La campagne du printemps de 1841 avait été un bon début; mais ce n'était qu'un début. Le gouverneur général, avec son habituel bon sens, était le premier à s'en rendre compte. «Sans nul doute, écrivait-il, le 5 juin 1841, au ministre de la guerre, en prenant et détruisant Boghar, Taza et Takdemt, en occupant Mascara, nous venons de frapper un coup moral et matériel qui peut devenir très funeste à la puissance de l'émir; mais, il ne faut pas se le dissimuler, cette puissance ébranlée n'est pas détruite. L'émir a évité, avec soin et habileté, d'engager son armée régulière; avec elle et la cavalerie des tribus les plus dévouées, il comprimerait longtemps encore peut-être les dispositions qu'un certain nombre de tribus auraient à faire leur soumission, si nous cessions d'agir, si nous rentrions sur la côte et surtout si Mascara était évacué ou n'était occupé que par une faible garnison privée de toute communication avec l'armée. L'occupation permanente de Mascara par une force agissante me paraît donc, ainsi qu'à tous les gens qui réfléchissent, le point capital.» Par quel moyen assurer cette occupation que le général Bugeaud avait bien raison de signaler comme le «point capital»? Il s'était posé la question, sans d'abord voir clairement quelle réponse y faire. «Il serait possible, disait le gouverneur, de loger dans Mascara six ou sept mille hommes, et il serait avantageux de les y maintenir; la difficulté ne consiste que dans les moyens de les y maintenir.» On savait ce qu'il coûtait d'efforts pour ravitailler de petites garnisons comme celles de Médéa ou de Miliana: que serait-ce s'il fallait apporter, de la mer à Mascara, tout ce qu'exige l'approvisionnement d'une armée de six mille hommes? La route était loin d'être libre, et, au mois de juillet 1841, l'une des expéditions de ravitaillement ne parvenait à se frayer passage au retour qu'en livrant un rude combat et en faisant des pertes sensibles.

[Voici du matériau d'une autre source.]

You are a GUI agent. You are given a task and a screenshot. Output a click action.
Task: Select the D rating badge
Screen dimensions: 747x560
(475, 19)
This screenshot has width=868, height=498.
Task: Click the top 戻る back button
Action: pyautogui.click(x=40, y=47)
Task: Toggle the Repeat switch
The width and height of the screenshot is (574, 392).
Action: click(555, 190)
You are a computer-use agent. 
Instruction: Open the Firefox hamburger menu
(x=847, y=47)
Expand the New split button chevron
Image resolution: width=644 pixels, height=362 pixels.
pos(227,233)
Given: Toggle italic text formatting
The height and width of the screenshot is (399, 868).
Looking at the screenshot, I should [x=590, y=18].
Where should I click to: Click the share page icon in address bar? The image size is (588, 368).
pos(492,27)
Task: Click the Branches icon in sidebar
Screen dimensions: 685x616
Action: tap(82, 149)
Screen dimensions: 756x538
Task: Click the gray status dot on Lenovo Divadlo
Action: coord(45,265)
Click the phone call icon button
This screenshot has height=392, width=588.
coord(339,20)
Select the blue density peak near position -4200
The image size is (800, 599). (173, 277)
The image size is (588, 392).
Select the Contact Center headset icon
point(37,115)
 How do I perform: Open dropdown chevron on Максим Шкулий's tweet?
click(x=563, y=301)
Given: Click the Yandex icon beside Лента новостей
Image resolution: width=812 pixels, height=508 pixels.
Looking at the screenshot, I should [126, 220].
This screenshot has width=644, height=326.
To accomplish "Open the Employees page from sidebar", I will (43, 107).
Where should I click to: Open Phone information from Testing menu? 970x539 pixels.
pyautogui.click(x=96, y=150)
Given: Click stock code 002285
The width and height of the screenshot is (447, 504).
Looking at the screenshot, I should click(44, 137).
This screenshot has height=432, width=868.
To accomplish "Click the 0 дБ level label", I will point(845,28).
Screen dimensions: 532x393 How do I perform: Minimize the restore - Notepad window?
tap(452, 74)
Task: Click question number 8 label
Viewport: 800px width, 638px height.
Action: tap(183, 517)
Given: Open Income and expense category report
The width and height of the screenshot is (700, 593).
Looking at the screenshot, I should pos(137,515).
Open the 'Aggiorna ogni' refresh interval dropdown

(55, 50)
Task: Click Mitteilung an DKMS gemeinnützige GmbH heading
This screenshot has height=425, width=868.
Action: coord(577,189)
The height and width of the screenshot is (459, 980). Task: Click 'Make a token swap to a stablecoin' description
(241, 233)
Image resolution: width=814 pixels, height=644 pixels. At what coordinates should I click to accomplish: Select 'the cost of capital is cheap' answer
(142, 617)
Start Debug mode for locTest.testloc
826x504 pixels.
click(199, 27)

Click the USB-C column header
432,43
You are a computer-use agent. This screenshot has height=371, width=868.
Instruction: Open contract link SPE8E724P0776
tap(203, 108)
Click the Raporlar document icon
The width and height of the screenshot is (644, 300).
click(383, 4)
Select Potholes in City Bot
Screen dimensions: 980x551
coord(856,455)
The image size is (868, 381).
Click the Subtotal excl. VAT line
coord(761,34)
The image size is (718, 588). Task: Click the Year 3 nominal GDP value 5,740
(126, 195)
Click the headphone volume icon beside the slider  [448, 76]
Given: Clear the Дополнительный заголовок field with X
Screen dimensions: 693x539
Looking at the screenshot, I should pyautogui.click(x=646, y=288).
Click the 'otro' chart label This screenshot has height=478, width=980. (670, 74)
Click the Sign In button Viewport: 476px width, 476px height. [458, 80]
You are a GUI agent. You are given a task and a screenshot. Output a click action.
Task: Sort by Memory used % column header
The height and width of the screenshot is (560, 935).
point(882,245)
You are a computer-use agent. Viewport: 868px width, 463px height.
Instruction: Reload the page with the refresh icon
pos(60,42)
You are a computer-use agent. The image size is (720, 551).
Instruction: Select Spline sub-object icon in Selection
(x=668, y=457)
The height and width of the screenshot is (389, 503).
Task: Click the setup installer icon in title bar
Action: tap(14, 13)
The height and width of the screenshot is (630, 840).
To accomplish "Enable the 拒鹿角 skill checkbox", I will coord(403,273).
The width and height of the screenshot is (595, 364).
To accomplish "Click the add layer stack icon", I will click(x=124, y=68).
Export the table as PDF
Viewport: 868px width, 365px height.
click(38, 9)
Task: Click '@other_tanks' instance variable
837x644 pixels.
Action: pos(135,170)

À ce difficile problème, le général de La Moricière proposait une solution neuve et hardie. «Les armées romaines, disait-il, trouvaient le moyen de vivre sur le pays: il faut faire de même. Le corps installé à Mascara doit se nourrir aux dépens des tribus environnantes; il n'a qu'à moissonner leurs récoltes et à découvrir leurs dépôts de grains. Dès lors, plus besoin de ravitaillement. Ce procédé aura, en même temps, l'avantage de contraindre les tribus à se soumettre, en les atteignant dans leur seul intérêt saisissable, l'intérêt agricole.» C'était rentrer par ce dernier point dans les idées du gouverneur. Mais celui-ci se montra d'abord peu disposé à admettre qu'on pût ainsi faire vivre une armée. Il n'avait encore qu'une très médiocre idée de la fertilité de l'Algérie, et ne connaissait pas ses ressources aussi bien que les vieux Africains. Déjà, peu auparavant, comme le général Duvivier lui annonçait qu'à Médéa il saurait «s'arranger» pour vivre: «On ne se décide pas à des actes aussi graves, avait répondu le gouverneur, sur des assurances de cette nature.» Et puis, il était en méfiance des chimères auxquelles il croyait, non parfois sans raison, l'esprit de La Moricière facilement accessible. Faut-il ajouter que, par une faiblesse dont les plus grands esprits ne savent pas toujours se garer, il ressentait un peu de prévention jalouse à l'égard du jeune général qui l'avait précédé en Algérie? Son premier mouvement fut donc d'écouter avec impatience et même de rembarrer assez vivement ceux qui soutenaient devant lui la thèse du commandant d'Oran[327]. Boutades passagères, il est vrai, et qui ne devaient pas obscurcir longtemps son jugement naturellement si sain. Peu après, tout en gardant un air sceptique et maussade, il consentait à commencer, au moins partiellement, l'épreuve du système, et il mettait en demeure l'un des jeunes officiers qui l'avaient prôné, le capitaine de Martimprey, d'en prouver l'efficacité, en faisant moissonner les récoltes autour de Mascara et en assurant ainsi l'approvisionnement de la place. «Vous voyez, lui disait-il, que je veux mettre vos idées à l'essai: vous serez récompensé, si elles portent fruit; dans le cas contraire, vous aurez à vous repentir de vos erreurs.»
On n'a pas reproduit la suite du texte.